◆ **Activity**
The response must restate all of the data word for word.

◆ **Saved entries**
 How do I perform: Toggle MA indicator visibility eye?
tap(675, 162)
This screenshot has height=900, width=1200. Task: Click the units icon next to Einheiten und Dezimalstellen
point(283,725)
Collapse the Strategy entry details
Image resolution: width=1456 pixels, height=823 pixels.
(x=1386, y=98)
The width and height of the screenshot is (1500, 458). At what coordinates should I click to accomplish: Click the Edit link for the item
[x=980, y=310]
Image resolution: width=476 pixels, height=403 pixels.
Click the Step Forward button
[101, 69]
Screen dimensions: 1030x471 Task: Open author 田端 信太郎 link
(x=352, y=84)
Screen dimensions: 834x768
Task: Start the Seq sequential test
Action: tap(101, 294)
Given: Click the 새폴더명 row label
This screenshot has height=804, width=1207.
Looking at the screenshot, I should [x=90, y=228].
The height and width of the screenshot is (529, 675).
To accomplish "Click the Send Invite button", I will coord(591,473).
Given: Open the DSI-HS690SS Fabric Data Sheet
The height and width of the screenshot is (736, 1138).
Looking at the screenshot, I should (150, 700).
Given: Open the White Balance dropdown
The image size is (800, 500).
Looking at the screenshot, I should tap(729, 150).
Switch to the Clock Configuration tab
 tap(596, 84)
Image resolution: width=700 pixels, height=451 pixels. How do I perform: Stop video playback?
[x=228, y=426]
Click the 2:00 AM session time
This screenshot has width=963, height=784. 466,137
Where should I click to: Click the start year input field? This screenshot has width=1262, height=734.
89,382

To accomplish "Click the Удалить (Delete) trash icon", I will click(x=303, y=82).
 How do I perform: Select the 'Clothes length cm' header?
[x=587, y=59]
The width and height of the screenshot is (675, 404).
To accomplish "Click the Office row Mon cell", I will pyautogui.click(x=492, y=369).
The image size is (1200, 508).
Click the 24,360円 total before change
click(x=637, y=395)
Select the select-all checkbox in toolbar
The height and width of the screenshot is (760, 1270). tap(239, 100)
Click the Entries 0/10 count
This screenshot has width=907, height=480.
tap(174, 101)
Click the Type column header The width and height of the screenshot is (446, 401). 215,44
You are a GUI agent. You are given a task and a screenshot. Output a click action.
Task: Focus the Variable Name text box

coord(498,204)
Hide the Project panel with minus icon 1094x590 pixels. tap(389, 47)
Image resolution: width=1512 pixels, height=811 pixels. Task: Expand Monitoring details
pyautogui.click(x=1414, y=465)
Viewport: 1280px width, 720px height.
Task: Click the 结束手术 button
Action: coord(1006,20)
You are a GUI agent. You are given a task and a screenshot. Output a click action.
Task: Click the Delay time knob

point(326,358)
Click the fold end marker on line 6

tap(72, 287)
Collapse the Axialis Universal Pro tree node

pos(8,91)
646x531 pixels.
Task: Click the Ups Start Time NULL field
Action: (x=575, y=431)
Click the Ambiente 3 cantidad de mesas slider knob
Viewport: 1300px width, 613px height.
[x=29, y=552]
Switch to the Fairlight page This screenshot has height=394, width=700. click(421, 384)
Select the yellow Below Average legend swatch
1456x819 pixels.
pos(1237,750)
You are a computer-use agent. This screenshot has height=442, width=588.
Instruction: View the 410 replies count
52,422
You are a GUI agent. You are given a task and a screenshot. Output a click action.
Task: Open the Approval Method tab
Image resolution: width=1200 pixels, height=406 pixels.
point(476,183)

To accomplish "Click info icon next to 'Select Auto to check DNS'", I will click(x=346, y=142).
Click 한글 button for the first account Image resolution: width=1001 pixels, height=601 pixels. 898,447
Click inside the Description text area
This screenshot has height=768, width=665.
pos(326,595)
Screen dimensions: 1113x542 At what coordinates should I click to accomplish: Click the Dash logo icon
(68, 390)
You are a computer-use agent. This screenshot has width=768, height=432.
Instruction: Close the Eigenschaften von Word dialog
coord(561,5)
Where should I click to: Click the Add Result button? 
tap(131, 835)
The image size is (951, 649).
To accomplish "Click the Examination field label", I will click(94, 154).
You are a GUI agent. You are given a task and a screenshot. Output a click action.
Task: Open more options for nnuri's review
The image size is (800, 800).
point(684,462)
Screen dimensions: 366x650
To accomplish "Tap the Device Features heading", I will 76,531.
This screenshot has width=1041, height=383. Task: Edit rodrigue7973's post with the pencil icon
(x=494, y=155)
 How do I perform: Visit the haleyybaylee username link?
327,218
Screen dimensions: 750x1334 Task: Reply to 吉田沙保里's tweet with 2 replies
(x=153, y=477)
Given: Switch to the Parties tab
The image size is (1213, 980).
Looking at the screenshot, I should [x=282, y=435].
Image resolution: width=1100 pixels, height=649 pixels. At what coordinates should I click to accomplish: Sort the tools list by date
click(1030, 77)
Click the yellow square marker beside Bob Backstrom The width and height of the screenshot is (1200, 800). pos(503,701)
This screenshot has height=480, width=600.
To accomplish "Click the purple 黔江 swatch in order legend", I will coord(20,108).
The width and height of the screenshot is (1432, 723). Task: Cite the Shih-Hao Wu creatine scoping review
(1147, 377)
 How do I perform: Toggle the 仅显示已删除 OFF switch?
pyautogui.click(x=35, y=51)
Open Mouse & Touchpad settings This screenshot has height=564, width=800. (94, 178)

◆ **Task solution**
 How do I perform: Toggle MA indicator visibility eye?
tap(675, 162)
This screenshot has height=900, width=1200. Task: Click the units icon next to Einheiten und Dezimalstellen
point(283,725)
Collapse the Strategy entry details
Image resolution: width=1456 pixels, height=823 pixels.
(x=1386, y=98)
The width and height of the screenshot is (1500, 458). At what coordinates should I click to accomplish: Click the Edit link for the item
[x=980, y=310]
Image resolution: width=476 pixels, height=403 pixels.
Click the Step Forward button
[101, 69]
Screen dimensions: 1030x471 Task: Open author 田端 信太郎 link
(x=352, y=84)
Screen dimensions: 834x768
Task: Start the Seq sequential test
Action: tap(101, 294)
Given: Click the 새폴더명 row label
This screenshot has height=804, width=1207.
Looking at the screenshot, I should [x=90, y=228].
The height and width of the screenshot is (529, 675).
To accomplish "Click the Send Invite button", I will coord(591,473).
Given: Open the DSI-HS690SS Fabric Data Sheet
The height and width of the screenshot is (736, 1138).
Looking at the screenshot, I should (150, 700).
Given: Open the White Balance dropdown
The image size is (800, 500).
Looking at the screenshot, I should tap(729, 150).
Switch to the Clock Configuration tab
 tap(596, 84)
Image resolution: width=700 pixels, height=451 pixels. How do I perform: Stop video playback?
[x=228, y=426]
Click the 2:00 AM session time
This screenshot has width=963, height=784. 466,137
Where should I click to: Click the start year input field? This screenshot has width=1262, height=734.
89,382

To accomplish "Click the Удалить (Delete) trash icon", I will click(x=303, y=82).
 How do I perform: Select the 'Clothes length cm' header?
[x=587, y=59]
The width and height of the screenshot is (675, 404).
To accomplish "Click the Office row Mon cell", I will pyautogui.click(x=492, y=369).
The image size is (1200, 508).
Click the 24,360円 total before change
click(x=637, y=395)
Select the select-all checkbox in toolbar
The height and width of the screenshot is (760, 1270). tap(239, 100)
Click the Entries 0/10 count
This screenshot has width=907, height=480.
tap(174, 101)
Click the Type column header The width and height of the screenshot is (446, 401). 215,44
You are a GUI agent. You are given a task and a screenshot. Output a click action.
Task: Focus the Variable Name text box

coord(498,204)
Hide the Project panel with minus icon 1094x590 pixels. tap(389, 47)
Image resolution: width=1512 pixels, height=811 pixels. Task: Expand Monitoring details
pyautogui.click(x=1414, y=465)
Viewport: 1280px width, 720px height.
Task: Click the 结束手术 button
Action: coord(1006,20)
You are a GUI agent. You are given a task and a screenshot. Output a click action.
Task: Click the Delay time knob

point(326,358)
Click the fold end marker on line 6

tap(72, 287)
Collapse the Axialis Universal Pro tree node

pos(8,91)
646x531 pixels.
Task: Click the Ups Start Time NULL field
Action: (x=575, y=431)
Click the Ambiente 3 cantidad de mesas slider knob
Viewport: 1300px width, 613px height.
[x=29, y=552]
Switch to the Fairlight page This screenshot has height=394, width=700. click(421, 384)
Select the yellow Below Average legend swatch
1456x819 pixels.
pos(1237,750)
You are a computer-use agent. This screenshot has height=442, width=588.
Instruction: View the 410 replies count
52,422
You are a GUI agent. You are given a task and a screenshot. Output a click action.
Task: Open the Approval Method tab
Image resolution: width=1200 pixels, height=406 pixels.
point(476,183)

To accomplish "Click info icon next to 'Select Auto to check DNS'", I will click(x=346, y=142).
Click 한글 button for the first account Image resolution: width=1001 pixels, height=601 pixels. 898,447
Click inside the Description text area
This screenshot has height=768, width=665.
pos(326,595)
Screen dimensions: 1113x542 At what coordinates should I click to accomplish: Click the Dash logo icon
(68, 390)
You are a computer-use agent. This screenshot has width=768, height=432.
Instruction: Close the Eigenschaften von Word dialog
coord(561,5)
Where should I click to: Click the Add Result button? 
tap(131, 835)
The image size is (951, 649).
To accomplish "Click the Examination field label", I will click(94, 154).
You are a GUI agent. You are given a task and a screenshot. Output a click action.
Task: Open more options for nnuri's review
The image size is (800, 800).
point(684,462)
Screen dimensions: 366x650
To accomplish "Tap the Device Features heading", I will 76,531.
This screenshot has width=1041, height=383. Task: Edit rodrigue7973's post with the pencil icon
(x=494, y=155)
 How do I perform: Visit the haleyybaylee username link?
327,218
Screen dimensions: 750x1334 Task: Reply to 吉田沙保里's tweet with 2 replies
(x=153, y=477)
Given: Switch to the Parties tab
The image size is (1213, 980).
Looking at the screenshot, I should [x=282, y=435].
Image resolution: width=1100 pixels, height=649 pixels. At what coordinates should I click to accomplish: Sort the tools list by date
click(1030, 77)
Click the yellow square marker beside Bob Backstrom The width and height of the screenshot is (1200, 800). pos(503,701)
This screenshot has height=480, width=600.
To accomplish "Click the purple 黔江 swatch in order legend", I will coord(20,108).
The width and height of the screenshot is (1432, 723). Task: Cite the Shih-Hao Wu creatine scoping review
(1147, 377)
 How do I perform: Toggle the 仅显示已删除 OFF switch?
pyautogui.click(x=35, y=51)
Open Mouse & Touchpad settings This screenshot has height=564, width=800. (94, 178)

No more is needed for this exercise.